■ **EXERCISE INSTRUCTIONS**:
• A. Please switch "screenshot" to "screen image" in the entries between the lines holding "The width and" and "[x=21, y=52]", inclusive, and return only those lines, otherwise unchanged and without the pictures.
• B. Resume the report on the Braves' win over the Diamondbacks from where it stops.

■ **TEXT SECTION**:
___
But the Braves kept it together while the visiting Diamondbacks fell apart. A sloppy six-run third inning by pitcher Max Scherzer opened the door to a 9-4 Braves win and gave them a chance to cruise on a day when they really needed it.
“The park was so dead today,” Braves manager Bobby Cox said. “There were so few fans out here on a makeup. It’s that way everywhere you’d play one just about except Boston, I think. It was a great win because there was no energy in the park at all. I think we played a good ball game under those circumstances.”
The Braves generated some energy on their own with home runs by both Garret Anderson and Adam LaRoche.
“Nothing against Pittsburgh, but I’m used to that, “ LaRoche said of small crowds he played in front of for more than two years with the Pirates. “I think after the first inning in a situation like that, you’re over the fact that there aren’t a lot of people there. You realize that there’s a game to play and a game to win.”
___
■ **DATA FOR THIS TASK**:

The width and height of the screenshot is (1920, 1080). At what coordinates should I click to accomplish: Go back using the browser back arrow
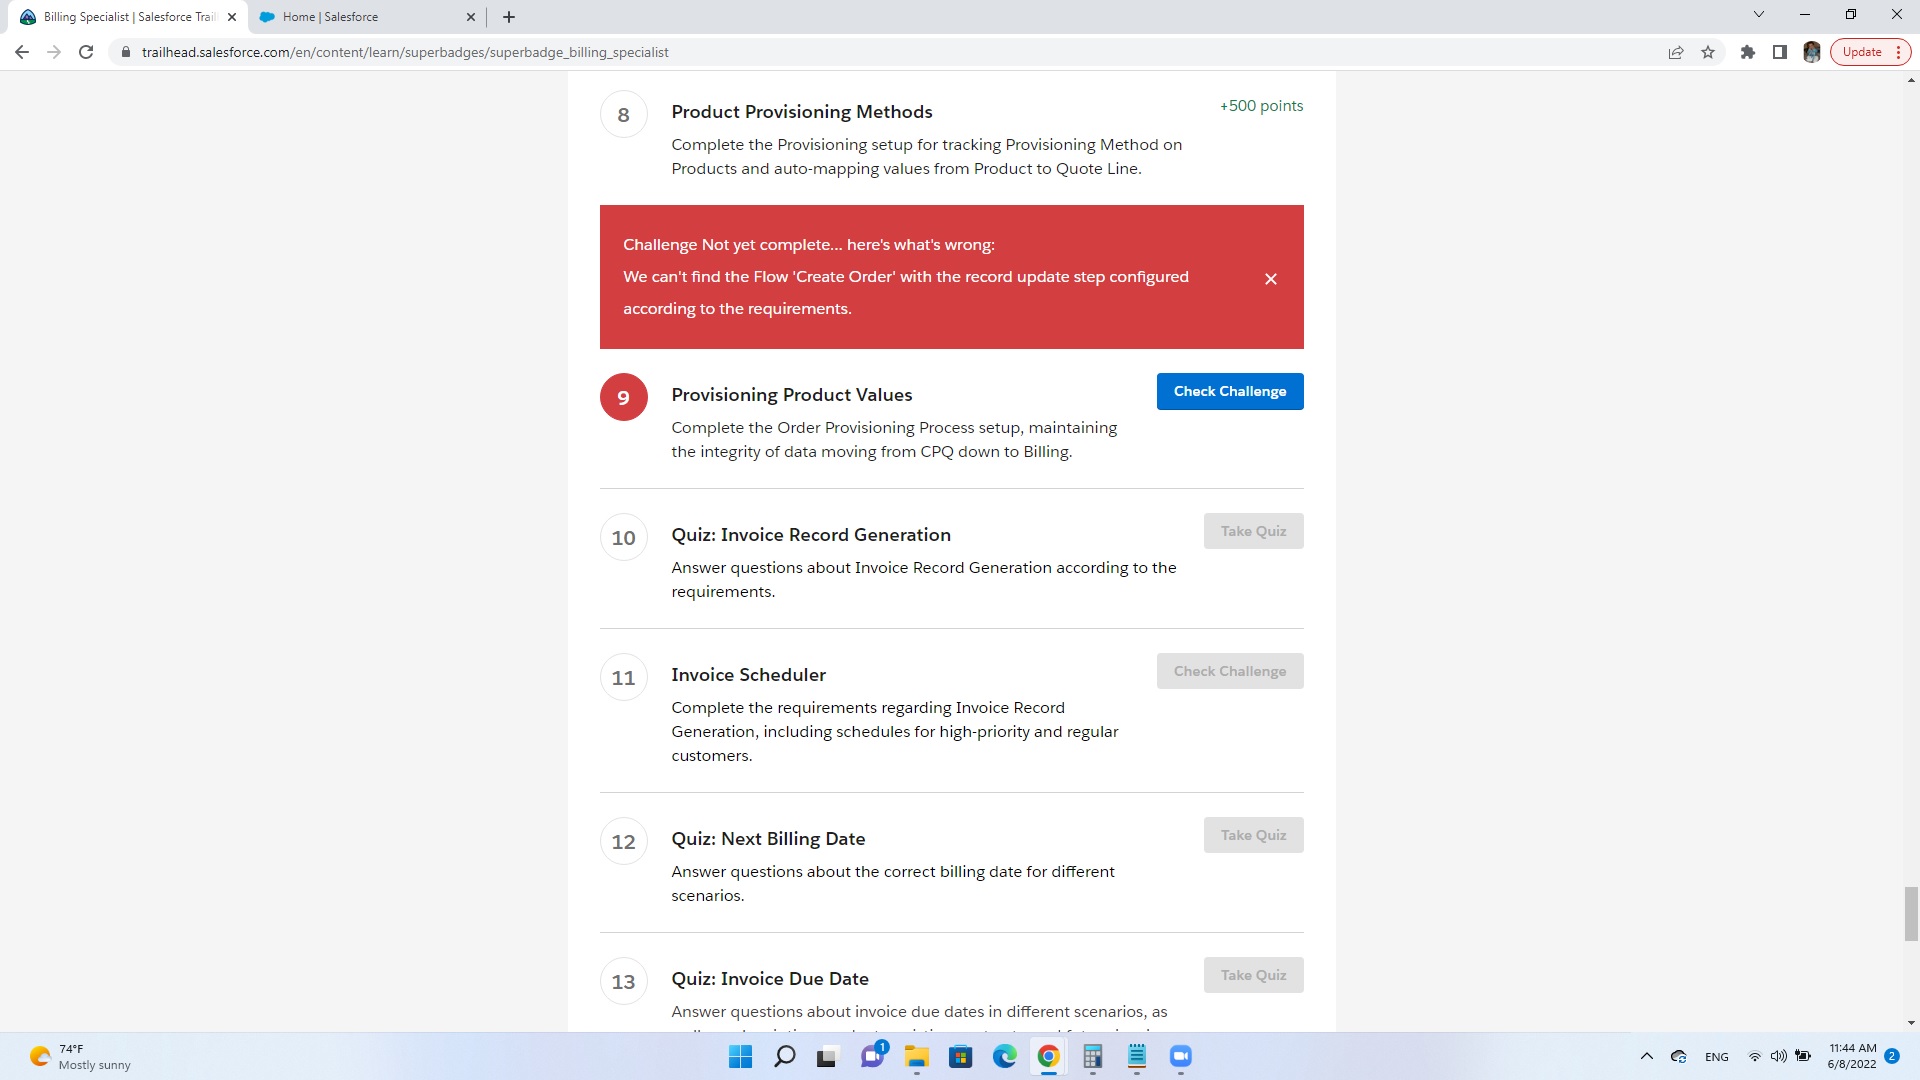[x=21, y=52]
___
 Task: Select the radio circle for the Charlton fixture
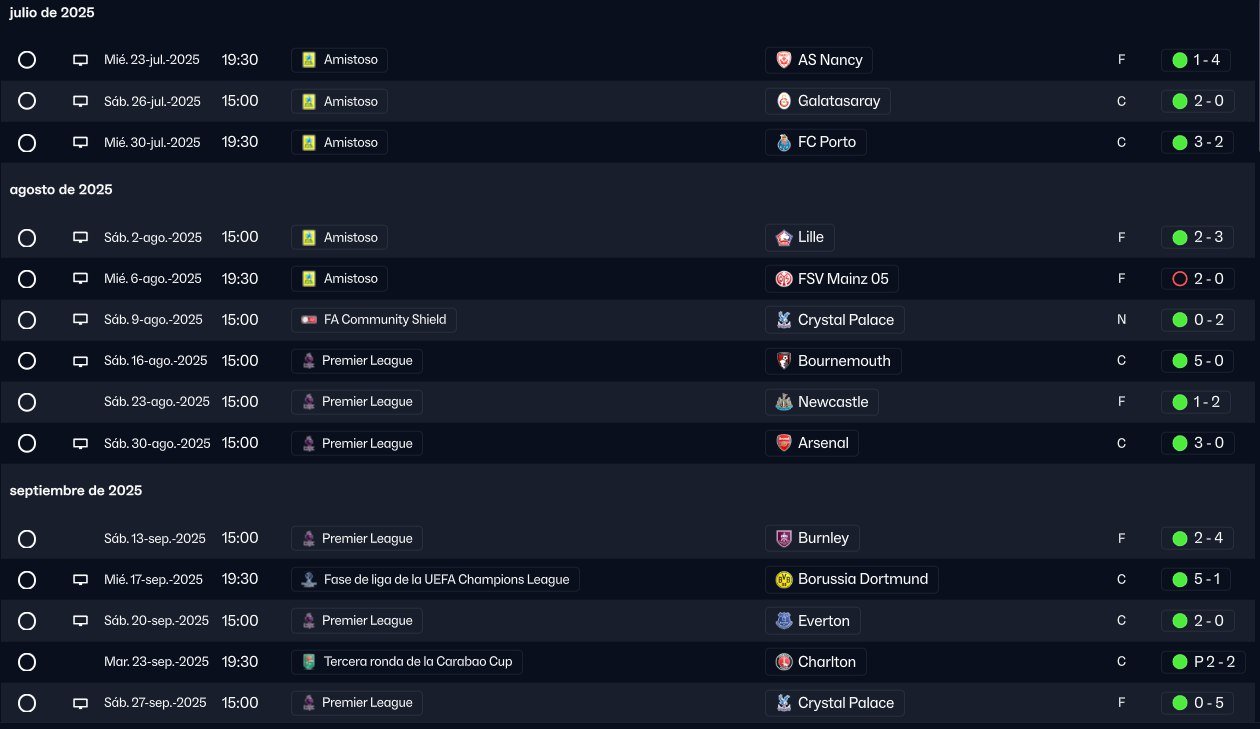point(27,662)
___
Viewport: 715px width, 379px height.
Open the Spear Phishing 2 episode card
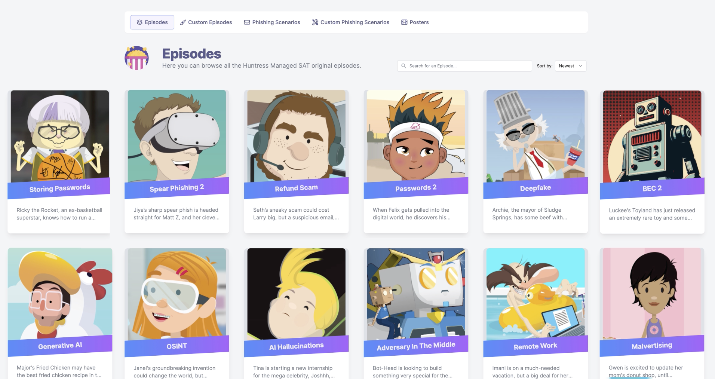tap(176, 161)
___
■ **TASK-BY-TASK ANSWERS**:
• A.
The width and height of the screen image is (1920, 1080). At what coordinates should I click to accomplish: Go back using the browser back arrow
[x=21, y=52]

• B.
With the Phillies idle Monday, the Braves were able to shave their deficit by a half-game in the NL East down to 5-1/2 games. They were happy to make up any ground after watching Ryan Howard homer twice in a 4-1 win Sunday night.
The Braves came back Monday to score as many runs in the first three innings against Scherzer as they had in three games against the Phillies. They handed Tommy Hanson a 7-0 lead and watched him cruise to his third consecutive win.
“That one inning got a little out of hand, but other than that, I felt pretty good,” said Hanson, now 8-2, of a two-run fifth inning, which he worked out of with a strikeout.
Scherzer got his first major league win against the Braves on May 16 with six shutout innings. But they’ve given him nothing but trouble in two starts since then, rolling up 17 runs in 8-2/3 innings.
Scherzer threw wildly to third base on a fielder’s choice that would have prevented the third inning madness on a flyball by Chipper Jones. Instead, Jones got a sacrifice fly, and the Braves loaded the bases and then cleared them on Ryan Church’s three-run double.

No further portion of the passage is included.